Como os depoimentos deixam transparecer, a aparente invisibilidade delas no contexto da cidade se materializa nos contínuos

atropelamentos que elas sofrem: o fato de as pessoas pisarem constantemente em seus panos e artesanatos, e ainda mais, de serem alvo de constrangimentos quando sua presença é notada através desse tipo de situações, são parte do cotidiano dessas mulheres que precisam lidar com pessoas que simplesmente desconhecem sua presença, sua humanidade e seu direito à cidade de poder usufruir igualmente do espaço público.

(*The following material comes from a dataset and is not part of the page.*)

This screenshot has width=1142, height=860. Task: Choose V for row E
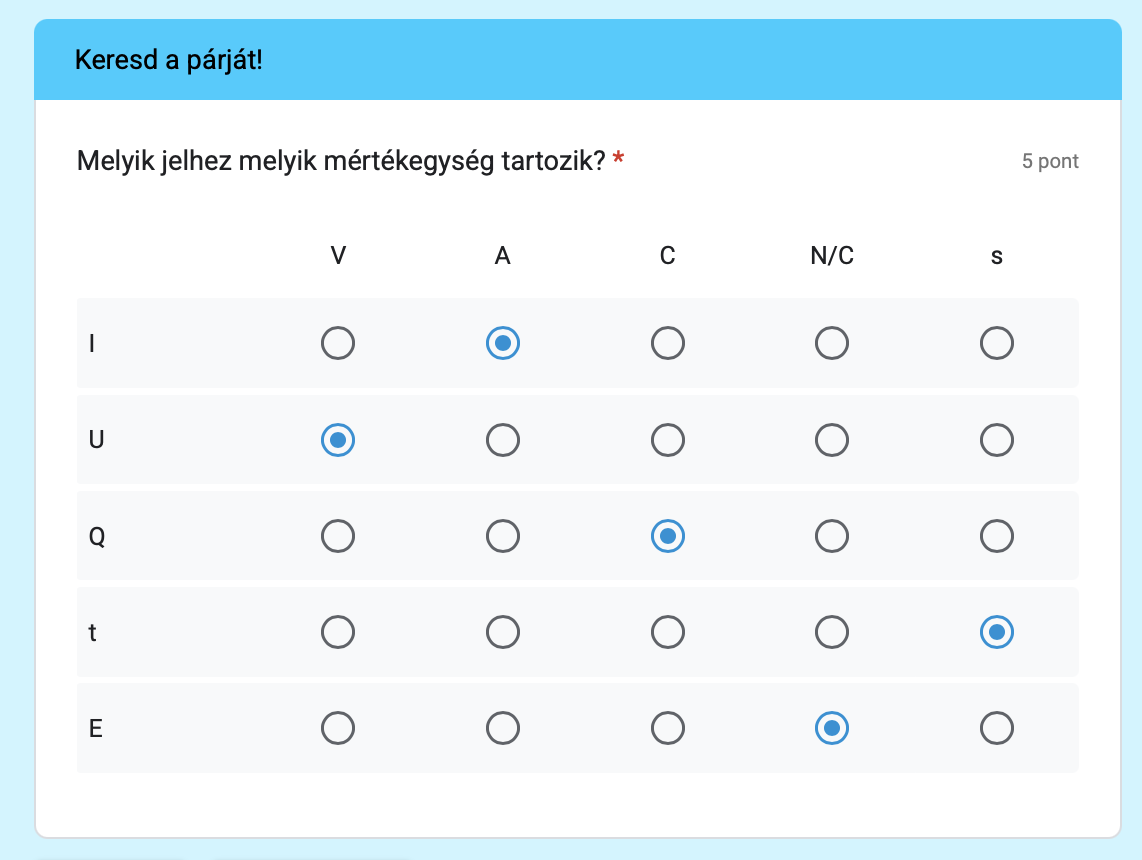click(338, 729)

Nas primeiras observações ficou evidente também que a maioria das pessoas que se aproximava delas eram outras mulheres, que cruzavam algumas palavras, doavam algumas moedas, traziam pacotes com comida ou roupas, sendo que poucas, efetivamente, compravam alguns dos colares, bichinhos, pequenas cestas coloridas ou plantas que elas traziam em bolsas e mochilas, e que dispunham com cuidado e carinho sobre o pano que também carregavam consigo. Em poucas ocasiões, algum homem se aproximava, e outras vezes, uma e outra criança que passava se sentia curiosa pelos ―bichinhos‖ e cestinhas coloridas, pedindo aos pais para chegar mais perto e observar melhor.

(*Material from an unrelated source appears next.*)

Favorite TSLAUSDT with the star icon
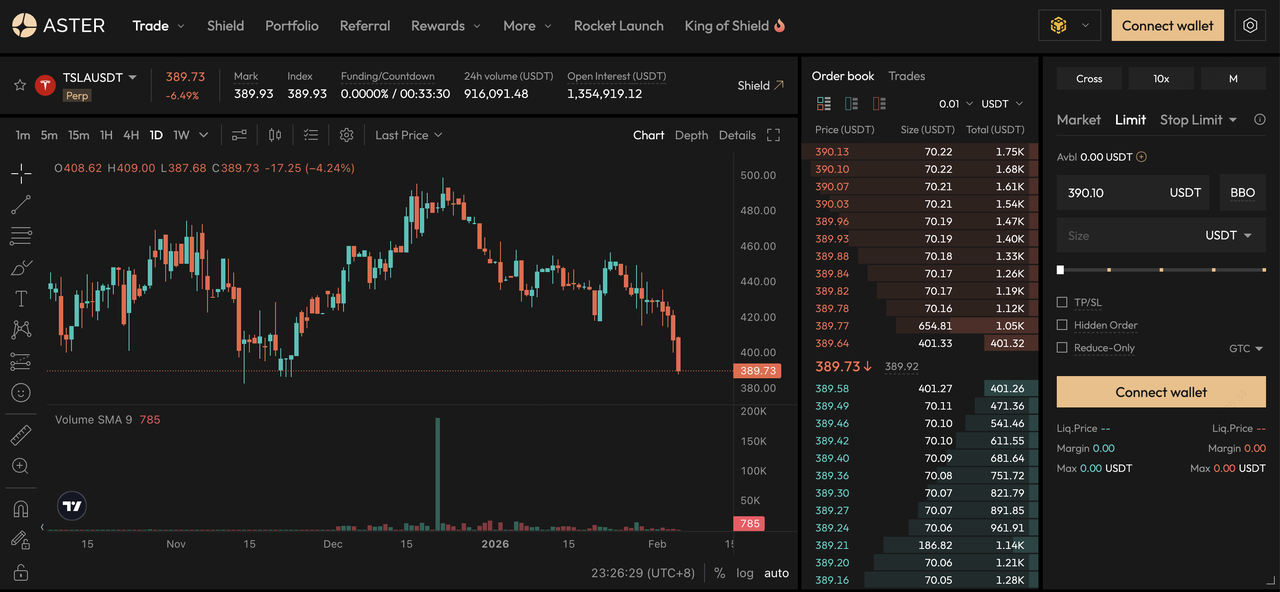The height and width of the screenshot is (592, 1280). tap(19, 85)
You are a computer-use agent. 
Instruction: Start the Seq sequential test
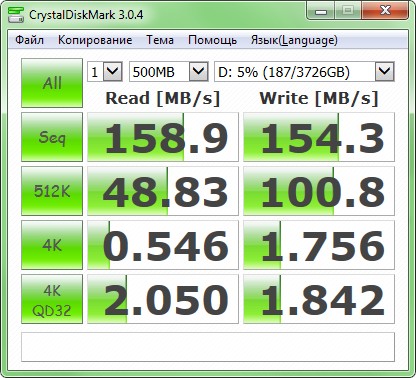point(52,137)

De maneira contrastante, e olhando de longe, percebia que, por vezes, os diálogos com as pessoas que se aproximavam se estendiam mais do que o usual, e eu ficava imaginando o que essas bocas estariam dizendo e o que significavam os gestos e o gesticular das mãos, enquanto Teresa e as outras mulheres escutavam atenta e impassivelmente. Em seguida, via-se que o monólogo acabava, enquanto elas decidiam se deviam responder ou não, o que, invariavelmente, terminava com o pedestre a seguir o seu caminho. Essa ambiguidade traz consigo um olhar de vulnerabilidade sobre essas mulheres, seja pela carência ou necessidade de ajuda que se intui externamente, seja pela forma intrusiva e, incluso, violenta, que as pessoas se aproximam delas, expondo-as a situações constrangedoras e perigosas.

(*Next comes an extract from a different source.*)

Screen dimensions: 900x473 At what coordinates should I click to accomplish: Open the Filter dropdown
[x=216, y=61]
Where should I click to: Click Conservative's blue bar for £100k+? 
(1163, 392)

Não faltou oportunidade também para observar algum fotógrafo de carteirinha e/ou turista desavisado que parava um pouco para observar, perguntar e fotografar o artesanato espalhado nos paninhos. Independentemente da aquisição ou não do artesanato, chamou a minha atenção a frequência com que as pessoas se posicionavam para tirar fotografias e filmar sem pedir a devida permissão, causando um notável desconforto nessas mulheres que acabavam sendo parte dos atrativos turísticos da cidade. Ivonette sintetizou com acerto a situação: ―É como se estivessem vendo um bicho do mato. Tem que fotografar é levar de lembrança, né? Se a gente quer, quem se importa!?‖

No período de campo e escrita desta tese, a imagem mais significativa dessa invasão, através da produção e veiculação de imagens dessas mulheres, foi ao ar no DIA TAL quando, em um jornal televisivo do meio dia, apareceu um jornalista questionando a presença indígena das mulheres no centro, enfatizando que, às suas crianças, havia lhe sido negado o direito à escola. E com tom e gesto de sofrimento, ele pergunta: ―esta criança não deveria estar na escola?‖ Enquanto isso, a criança olha curiosa para a câmara, enquanto que a mulher, em seu constrangimento, se encolhe em seu próprio corpo, se escondendo do olhar indiscreto e invasivo do jornalista. A falta de respeito e de cuidado para com essas mulheres e seus filhos através da lente dos brancos ficou muito bem caracterizada na forma como essa matéria foi veiculada para a cidade inteira, espalhando não só desconhecimento sobre a presença dessas mulheres e crianças na cidade, mas preconceito e desconsideração.